▶ _ASSIGNMENT_: Without the pictures, print each of the records below exactly as it appears.

▶ _EXERCISE MATERIAL_:
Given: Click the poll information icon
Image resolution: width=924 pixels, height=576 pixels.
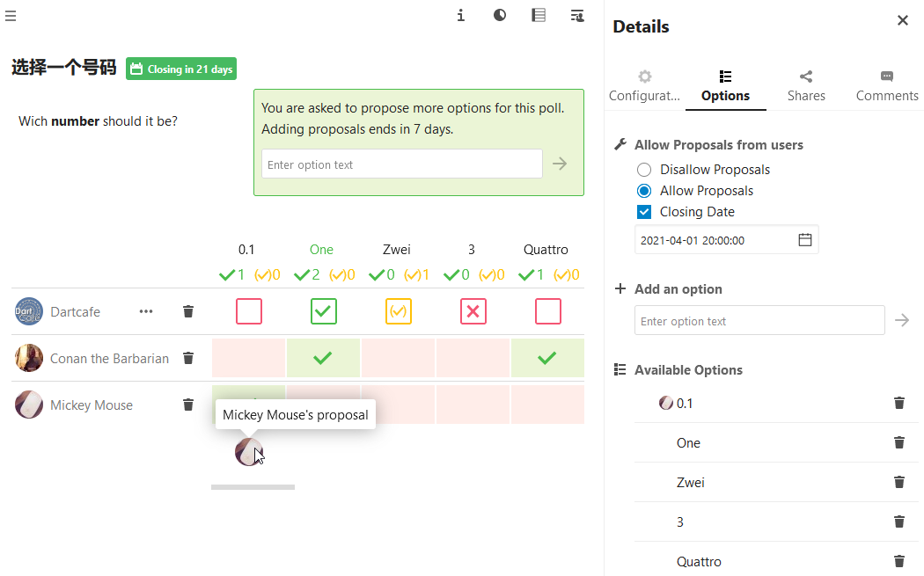Looking at the screenshot, I should pos(461,15).
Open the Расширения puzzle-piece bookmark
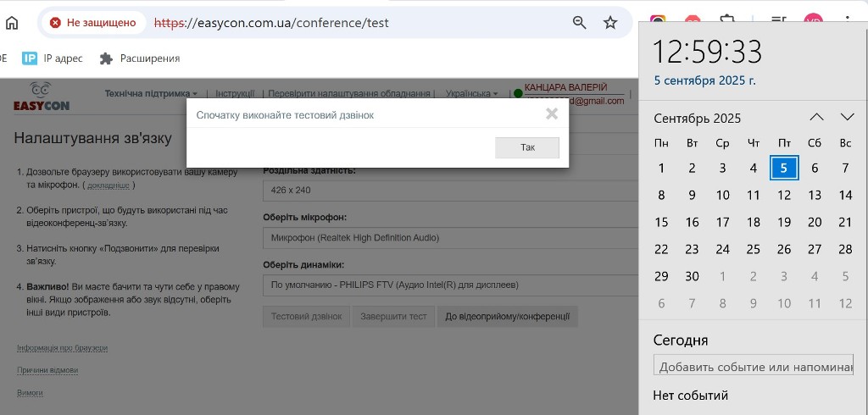 click(x=140, y=58)
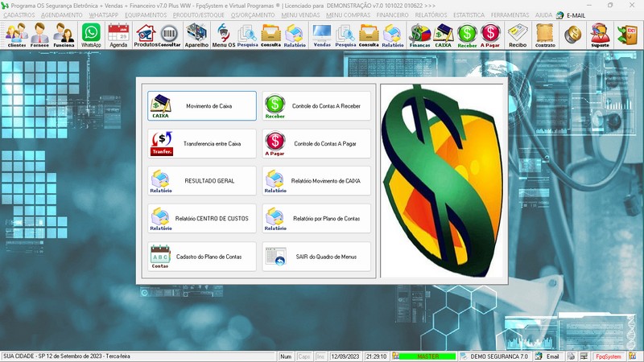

▶ _SOLUTION_:
Given: Click the poll information icon
Image resolution: width=924 pixels, height=576 pixels.
Looking at the screenshot, I should pos(461,15).
Open the Расширения puzzle-piece bookmark
 click(x=140, y=58)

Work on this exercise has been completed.